Task to carry out
Every word of the listing should be reproduced without alteration.

· · · · · · ·

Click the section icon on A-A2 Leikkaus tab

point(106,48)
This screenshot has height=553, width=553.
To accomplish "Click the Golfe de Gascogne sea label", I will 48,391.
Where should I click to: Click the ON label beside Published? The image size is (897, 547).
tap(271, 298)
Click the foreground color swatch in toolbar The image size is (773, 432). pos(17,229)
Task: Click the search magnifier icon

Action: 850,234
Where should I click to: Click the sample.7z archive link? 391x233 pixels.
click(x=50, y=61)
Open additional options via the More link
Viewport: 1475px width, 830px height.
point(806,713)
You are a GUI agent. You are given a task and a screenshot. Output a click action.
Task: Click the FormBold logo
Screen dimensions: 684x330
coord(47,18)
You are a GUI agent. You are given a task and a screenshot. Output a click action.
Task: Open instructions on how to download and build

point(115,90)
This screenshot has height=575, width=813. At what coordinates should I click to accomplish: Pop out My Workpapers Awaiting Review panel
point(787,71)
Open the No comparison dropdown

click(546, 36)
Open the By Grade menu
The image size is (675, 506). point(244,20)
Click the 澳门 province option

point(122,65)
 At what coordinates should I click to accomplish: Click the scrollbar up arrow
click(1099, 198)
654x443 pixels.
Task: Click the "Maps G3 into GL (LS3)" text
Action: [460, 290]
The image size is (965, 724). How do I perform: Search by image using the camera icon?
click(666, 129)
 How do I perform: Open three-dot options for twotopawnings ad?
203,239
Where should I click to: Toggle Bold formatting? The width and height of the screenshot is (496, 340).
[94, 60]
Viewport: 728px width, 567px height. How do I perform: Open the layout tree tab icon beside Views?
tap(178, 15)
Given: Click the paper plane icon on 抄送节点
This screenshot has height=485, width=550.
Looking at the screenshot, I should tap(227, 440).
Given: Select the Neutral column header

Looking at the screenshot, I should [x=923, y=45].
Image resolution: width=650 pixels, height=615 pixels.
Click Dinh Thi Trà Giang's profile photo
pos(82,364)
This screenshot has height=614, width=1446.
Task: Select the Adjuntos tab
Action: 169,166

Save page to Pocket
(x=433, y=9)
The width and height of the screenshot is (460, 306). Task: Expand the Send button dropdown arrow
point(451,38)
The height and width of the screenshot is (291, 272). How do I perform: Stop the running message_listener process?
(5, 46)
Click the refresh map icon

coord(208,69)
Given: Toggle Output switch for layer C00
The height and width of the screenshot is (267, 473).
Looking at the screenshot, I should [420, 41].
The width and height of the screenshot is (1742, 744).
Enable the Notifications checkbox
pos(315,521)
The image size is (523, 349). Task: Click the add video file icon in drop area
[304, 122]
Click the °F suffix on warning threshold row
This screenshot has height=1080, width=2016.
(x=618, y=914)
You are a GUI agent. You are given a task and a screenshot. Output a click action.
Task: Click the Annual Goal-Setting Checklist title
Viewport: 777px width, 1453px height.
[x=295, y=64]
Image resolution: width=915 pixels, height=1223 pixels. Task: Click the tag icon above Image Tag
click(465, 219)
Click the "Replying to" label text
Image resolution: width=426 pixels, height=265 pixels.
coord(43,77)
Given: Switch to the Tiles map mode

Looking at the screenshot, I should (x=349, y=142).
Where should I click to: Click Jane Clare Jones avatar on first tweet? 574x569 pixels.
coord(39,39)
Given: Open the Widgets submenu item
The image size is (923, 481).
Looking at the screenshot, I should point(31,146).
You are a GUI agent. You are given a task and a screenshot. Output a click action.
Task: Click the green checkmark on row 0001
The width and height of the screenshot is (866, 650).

· · · · · · ·

Result for this exercise
Click the section icon on A-A2 Leikkaus tab

point(106,48)
This screenshot has height=553, width=553.
To accomplish "Click the Golfe de Gascogne sea label", I will 48,391.
Where should I click to: Click the ON label beside Published? The image size is (897, 547).
tap(271, 298)
Click the foreground color swatch in toolbar The image size is (773, 432). pos(17,229)
Task: Click the search magnifier icon

Action: 850,234
Where should I click to: Click the sample.7z archive link? 391x233 pixels.
click(x=50, y=61)
Open additional options via the More link
Viewport: 1475px width, 830px height.
point(806,713)
You are a GUI agent. You are given a task and a screenshot. Output a click action.
Task: Click the FormBold logo
Screen dimensions: 684x330
coord(47,18)
You are a GUI agent. You are given a task and a screenshot. Output a click action.
Task: Open instructions on how to download and build

point(115,90)
This screenshot has height=575, width=813. At what coordinates should I click to accomplish: Pop out My Workpapers Awaiting Review panel
point(787,71)
Open the No comparison dropdown

click(546, 36)
Open the By Grade menu
The image size is (675, 506). point(244,20)
Click the 澳门 province option

point(122,65)
 At what coordinates should I click to accomplish: Click the scrollbar up arrow
click(1099, 198)
654x443 pixels.
Task: Click the "Maps G3 into GL (LS3)" text
Action: [460, 290]
The image size is (965, 724). How do I perform: Search by image using the camera icon?
click(666, 129)
 How do I perform: Open three-dot options for twotopawnings ad?
203,239
Where should I click to: Toggle Bold formatting? The width and height of the screenshot is (496, 340).
[94, 60]
Viewport: 728px width, 567px height. How do I perform: Open the layout tree tab icon beside Views?
tap(178, 15)
Given: Click the paper plane icon on 抄送节点
This screenshot has height=485, width=550.
Looking at the screenshot, I should tap(227, 440).
Given: Select the Neutral column header

Looking at the screenshot, I should [x=923, y=45].
Image resolution: width=650 pixels, height=615 pixels.
Click Dinh Thi Trà Giang's profile photo
pos(82,364)
This screenshot has height=614, width=1446.
Task: Select the Adjuntos tab
Action: 169,166

Save page to Pocket
(x=433, y=9)
The width and height of the screenshot is (460, 306). Task: Expand the Send button dropdown arrow
point(451,38)
The height and width of the screenshot is (291, 272). How do I perform: Stop the running message_listener process?
(5, 46)
Click the refresh map icon

coord(208,69)
Given: Toggle Output switch for layer C00
The height and width of the screenshot is (267, 473).
Looking at the screenshot, I should [420, 41].
The width and height of the screenshot is (1742, 744).
Enable the Notifications checkbox
pos(315,521)
The image size is (523, 349). Task: Click the add video file icon in drop area
[304, 122]
Click the °F suffix on warning threshold row
This screenshot has height=1080, width=2016.
(x=618, y=914)
You are a GUI agent. You are given a task and a screenshot. Output a click action.
Task: Click the Annual Goal-Setting Checklist title
Viewport: 777px width, 1453px height.
[x=295, y=64]
Image resolution: width=915 pixels, height=1223 pixels. Task: Click the tag icon above Image Tag
click(465, 219)
Click the "Replying to" label text
Image resolution: width=426 pixels, height=265 pixels.
coord(43,77)
Given: Switch to the Tiles map mode

Looking at the screenshot, I should (x=349, y=142).
Where should I click to: Click Jane Clare Jones avatar on first tweet? 574x569 pixels.
coord(39,39)
Given: Open the Widgets submenu item
The image size is (923, 481).
Looking at the screenshot, I should point(31,146).
You are a GUI agent. You are given a task and a screenshot. Output a click action.
Task: Click the green checkmark on row 0001
The width and height of the screenshot is (866, 650).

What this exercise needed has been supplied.